The solution should be autoclaved before use and the skin at the site of injection painted with iodine. Dudgeon has called attention to the constant production of oedema and necrosis in the area of the injection. This tissue necrosis occurs immediately and persists for a long time. If the injection is made in the neighborhood of an important nerve, neuritis may ensue. Repeated injections should not be given in the same area.

Of course in the use of quinine salts through the medium of the hypodermic needle everything must be sterile.

Intravenous Injections.—Bass and many others think that when quinine cannot be administered by mouth it should be given intravenously. Not only is there the objection of inflammatory reactions or necrosis when the drug is given subcutaneously or intramuscularly but the absorption of the drug is so slow that the patient may die before we obtain the desired effect. Ross condemns the subcutaneous method and recognizes the advantages of the intravenous method over the intramuscular one when rapidity of action is desirable.

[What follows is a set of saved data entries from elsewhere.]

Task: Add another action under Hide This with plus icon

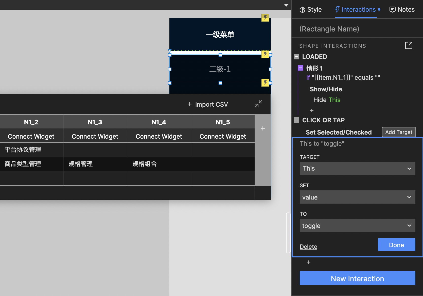Action: [x=312, y=110]
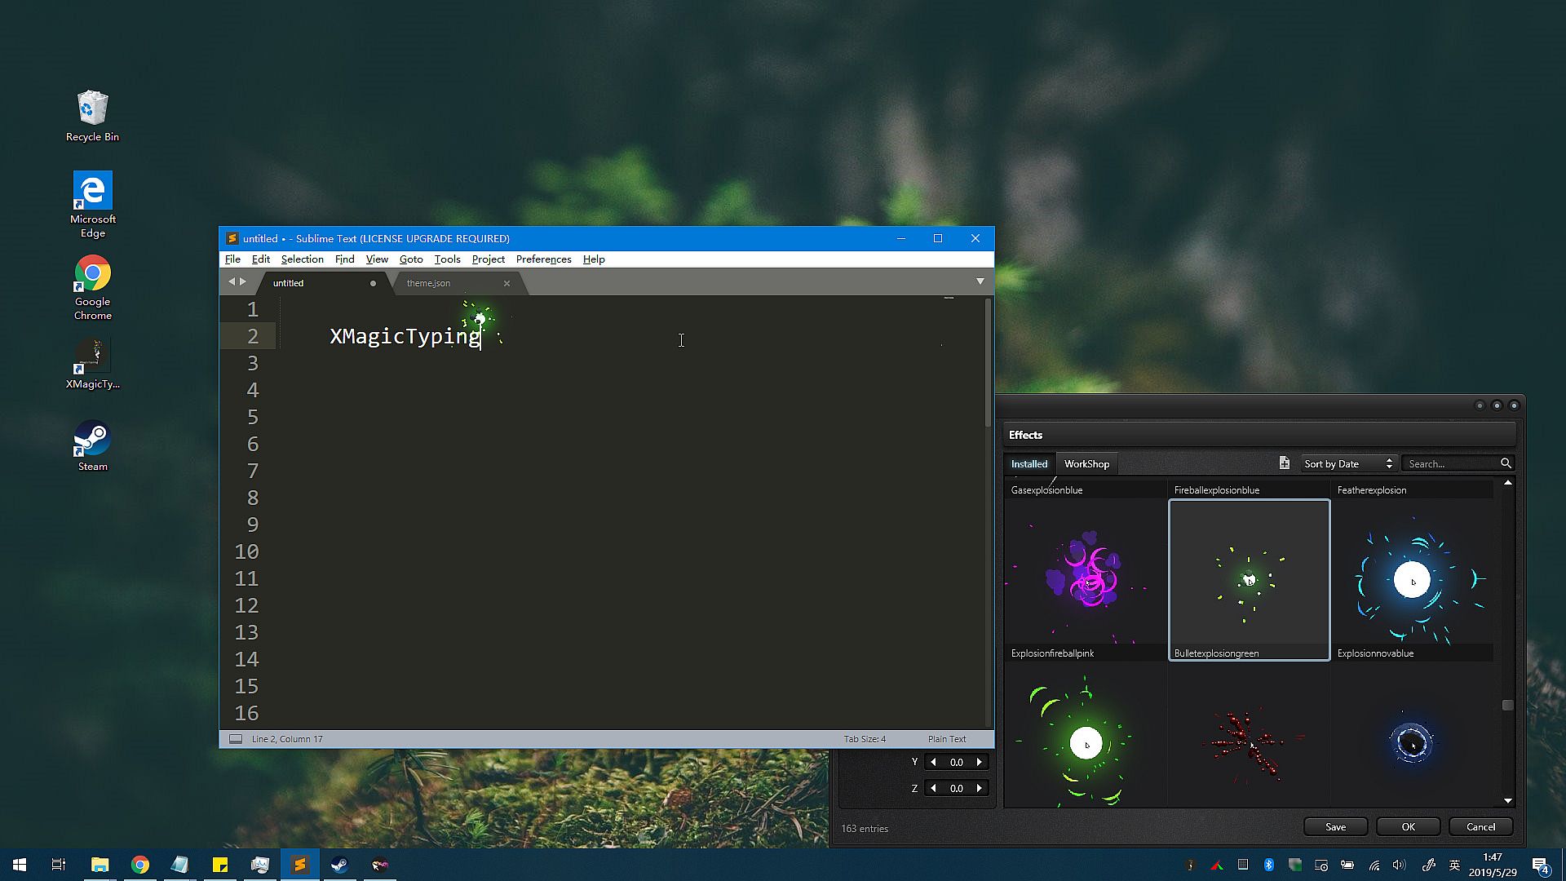Open the Preferences menu in Sublime Text
Screen dimensions: 1566x881
point(543,259)
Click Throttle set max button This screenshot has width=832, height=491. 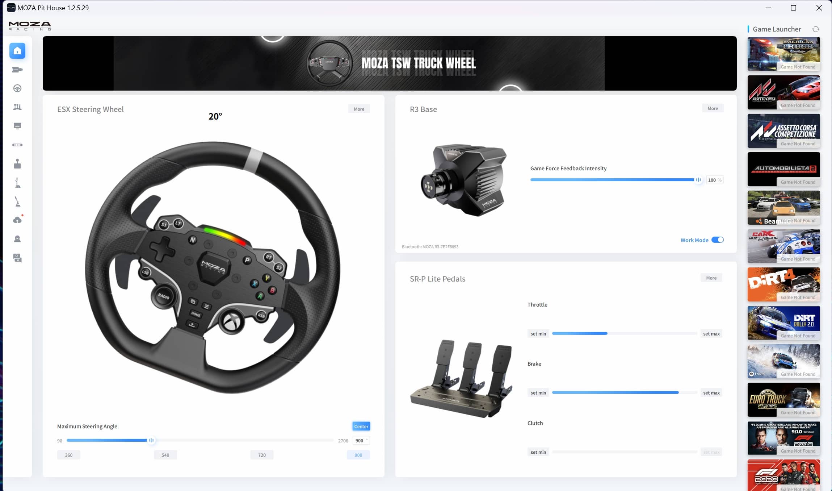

In giving quinine intravenously Bass thinks that 10 grains at one time is sufficient and that a 20-grain dose is not without danger.

He does not think it necessary to give more than 30 grains daily in this way. Intravenous quinine seems to be entirely eliminated within twenty-four hours and most of it within twelve hours.

When used in cerebral malaria he repeats the 10 grains intravenously in eight hours if the drug cannot then be given by mouth. Bass thinks that theoretically amyl nitrite might relax the cerebral capillaries which are obstructed by parasite-infected red cells and thus enable the quinine in the circulation to reach such cells.

The best known method of administering quinine intravenously is that of Bacelli. In this method 1 gram (15 grains) of a soluble salt of quinine is given in 10 cc. of water.

MacGilchrist has shown experimentally that such a strength of quinine (1-10) will coagulate blood serum.

In my opinion this is a dangerous method if the injection is made rapidly. There is no doubt as to the necessity for using the intravenous channel in cerebral or algid types of perniciousness when intramuscular injections do not give results. The generally accepted method is to use a salvarsan technique with a dilute solution of quinine, giving 1 gram (15 grains) of some soluble salt of quinine in 250 cc. salt solution. Such injections should be given cautiously. Quinine hydrochloride, which is soluble in 40 parts of water, is the salt usually recommended. MacGilchrist considers the very soluble acid salts as haemolytic and prefers to give quinine base—3 pints of a solution of the alkaloid, containing about 12 grains.